October 30, 2013

Parents Of Autistic Teen Entrapped By Undercover Narcotics Operation File Lawsuit

October 30, 2013
cops law enforcement special needs students entrapment

cops law enforcement special needs students entrapmentLawsuit Highlights Cruel Practices and Ineffectiveness of Undercover Narcotics Operations in Schools

The parents of a 17-year-old special needs student arrested in an undercover police operation announced today they are suing the school district that authorized the operation. The student, who suffers from a range of disabilities, was falsely befriended by a police officer who repeatedly asked the boy to provide him drugs. After more than three weeks, 60 text messages and repeated hounding by the officer, the student was able to buy half a joint from a homeless man he then gave to his new – and only – “friend,” who had given him twenty dollars weeks before. He did it once again before refusing to accommodate the officer, at which point the officer broke off all ties with the child. Shortly thereafter, the student was arrested in school in front of his classmates as part of a sting that nabbed 22 students in all, many of them children with special needs.

“Our son is permanently scarred from the abuse he suffered. Right now, our focus is on him, and our entire family,” commented Catherine and Doug Snodgrass, the boy’s parents, who are suing the Temecula Valley Unified School District, Director of Child Welfare and Attendance Michael Hubbard and Director of Special Education Kimberly Velez for negligence, intentional infliction of emotional distress and other charges. They hope that this suit will send a message to schools around the country that these raids will not be tolerated.

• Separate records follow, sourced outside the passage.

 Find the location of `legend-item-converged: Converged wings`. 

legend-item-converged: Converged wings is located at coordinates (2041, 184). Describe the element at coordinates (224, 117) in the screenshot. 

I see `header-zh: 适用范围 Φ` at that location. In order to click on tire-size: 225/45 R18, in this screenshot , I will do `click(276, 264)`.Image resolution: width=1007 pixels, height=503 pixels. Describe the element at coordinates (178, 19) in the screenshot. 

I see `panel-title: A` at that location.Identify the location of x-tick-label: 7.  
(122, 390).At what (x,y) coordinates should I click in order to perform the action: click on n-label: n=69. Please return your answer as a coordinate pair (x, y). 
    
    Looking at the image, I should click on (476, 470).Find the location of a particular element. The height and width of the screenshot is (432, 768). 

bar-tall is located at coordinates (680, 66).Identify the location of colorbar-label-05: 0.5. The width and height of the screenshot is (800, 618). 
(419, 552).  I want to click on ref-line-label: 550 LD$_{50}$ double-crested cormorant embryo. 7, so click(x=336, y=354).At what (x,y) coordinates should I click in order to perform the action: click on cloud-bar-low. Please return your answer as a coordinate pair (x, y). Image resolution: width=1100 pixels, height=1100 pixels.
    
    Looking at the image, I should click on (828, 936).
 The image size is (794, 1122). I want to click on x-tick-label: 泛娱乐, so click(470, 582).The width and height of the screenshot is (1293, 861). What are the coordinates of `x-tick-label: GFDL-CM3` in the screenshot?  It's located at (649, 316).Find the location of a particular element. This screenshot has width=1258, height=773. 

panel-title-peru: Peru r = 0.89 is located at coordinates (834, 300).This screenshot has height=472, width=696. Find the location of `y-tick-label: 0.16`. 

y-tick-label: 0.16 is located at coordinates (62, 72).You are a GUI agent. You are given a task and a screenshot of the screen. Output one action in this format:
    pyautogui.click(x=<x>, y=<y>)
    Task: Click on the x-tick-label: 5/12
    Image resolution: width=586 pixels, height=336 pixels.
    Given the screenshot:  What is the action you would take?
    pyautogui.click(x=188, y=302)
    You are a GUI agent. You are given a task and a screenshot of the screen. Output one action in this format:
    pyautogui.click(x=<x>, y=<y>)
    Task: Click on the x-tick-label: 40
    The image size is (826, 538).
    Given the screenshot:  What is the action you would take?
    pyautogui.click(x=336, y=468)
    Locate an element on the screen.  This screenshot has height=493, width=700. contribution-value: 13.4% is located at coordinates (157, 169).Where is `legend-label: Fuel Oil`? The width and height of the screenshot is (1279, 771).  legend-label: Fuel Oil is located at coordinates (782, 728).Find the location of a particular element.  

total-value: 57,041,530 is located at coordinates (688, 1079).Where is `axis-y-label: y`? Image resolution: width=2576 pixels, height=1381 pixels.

“What we have witnessed here is the polar opposite of good policing and an example of how the drug war skews the priorities of law enforcement officers. There was no crime here until the police coerced a special needs student into committing one. They didn’t lessen the amount of drugs available and they didn’t provide help to any students who may have had a legitimate problem. Instead, they diminished the life prospects of everyone they came into contact with. As a parent, as a retired police officer, as a human being, this outrages me,” remarked LAPD Deputy Chief Stephen Downing (Ret.), who now speaks on behalf of Law Enforcement Against Prohibition, a group of law enforcement officials opposed to the drug war.

The LAPD stopped using undercover stings in schools in 2005 after a review suggested police were targeting special needs children and that operations were ineffective at reducing the availability of drugs in schools. A Department of Justice study would later confirm the finding that such operations do little to affect the supply of drugs.

“Sending police and informants to entrap high-school students is sick,” said Tony Newman, director of media relations at the Drug Policy Alliance. “We see cops seducing 18-year-olds to fall in love with them or befriending lonely kids and then tricking them into getting them small amounts of marijuana so they can stick them with felonies. We often hear that we need to fight the drug war to protect the kids. As these despicable examples show, more often the drug war is ruining young people’s lives and doing way more harm than good.”